All three AI models surpassed the "first-tier" and "second-tier" score thresholds, as measured against the highest score benchmark from Henan Province this year. Specifically, the Tongyi Qwen 2-72B achieved an impressive score of 546, making it the top performer in humanities, while the Puyu Wenchuxing model secured the highest score in sciences with 468.5. In humanities subjects such as Chinese, history, geography, and political science, these models demonstrated strong knowledge and understanding, exceeding the "first-tier" line. However, their performance in scientific subjects showed that they generally lagged behind, highlighting an area for improvement in mathematical reasoning skills.

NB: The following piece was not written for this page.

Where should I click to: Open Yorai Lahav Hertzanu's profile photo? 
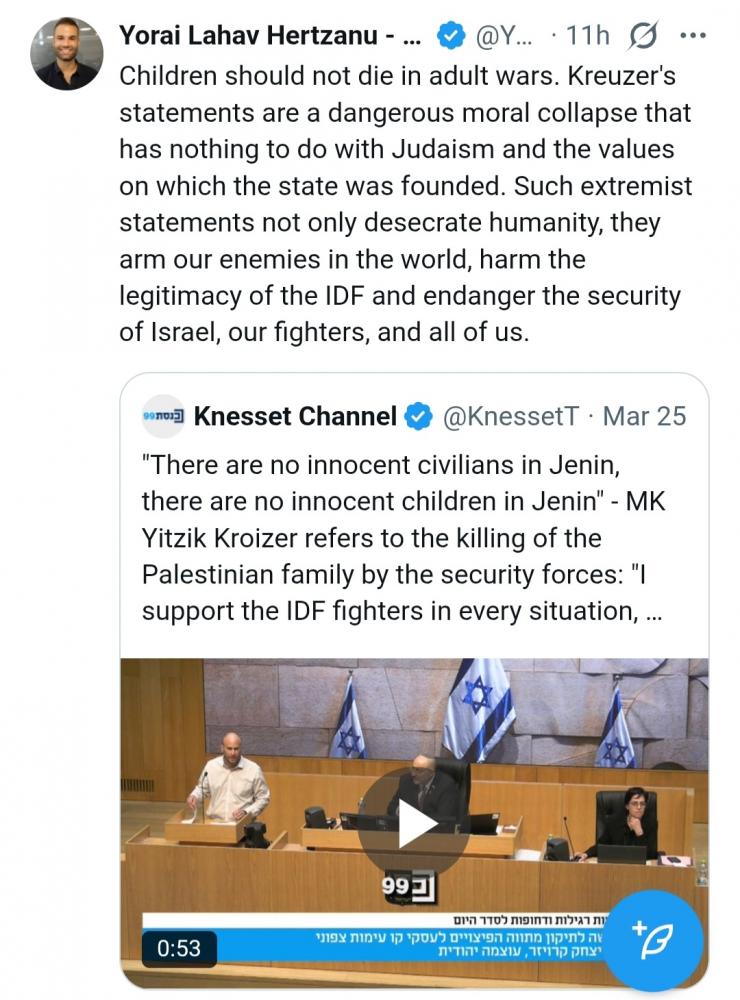pos(66,53)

This assessment featured several key characteristics:
1. Comprehensive Exam: The evaluation encompassed full exam papers, including questions with visual components, rather than focusing solely on specific question types.
2. Pre-Exam Open Source: All models tested were open to the public before the exam, reducing the chance of question leakage.
3. Expert Grading: Experienced educators who have assessed Gaokao papers meticulously graded the responses to ensure consistency with traditional scoring methods.
4. Total Transparency: All generated answers, codes, and evaluation results were fully accessible to the public.
Despite the remarkable performance of these large models, the grading teachers noted some significant gaps compared to human students. For instance, in subjective questions, the AI models often struggled to fully comprehend the prompts, leading to irrelevant answers. In math-related tasks, their solution processes were mechanical and lacked logical coherence, particularly in geometry problems where spatial reasoning often failed. Furthermore, AI models showed a shallow understanding of physics and chemistry experiments, often leading to incorrect applications of experimental tools. They also had a tendency to fabricate plausible-sounding yet entirely fictional content, causing confusion among graders.
Through this analysis of the AI “candidates,” the SiNan evaluation team identified several common issues with current large models: a lack of reflective reasoning, a tendency to produce fabricated content assertively, inadequate spatial imagination, and superficial understanding of physical and chemical processes.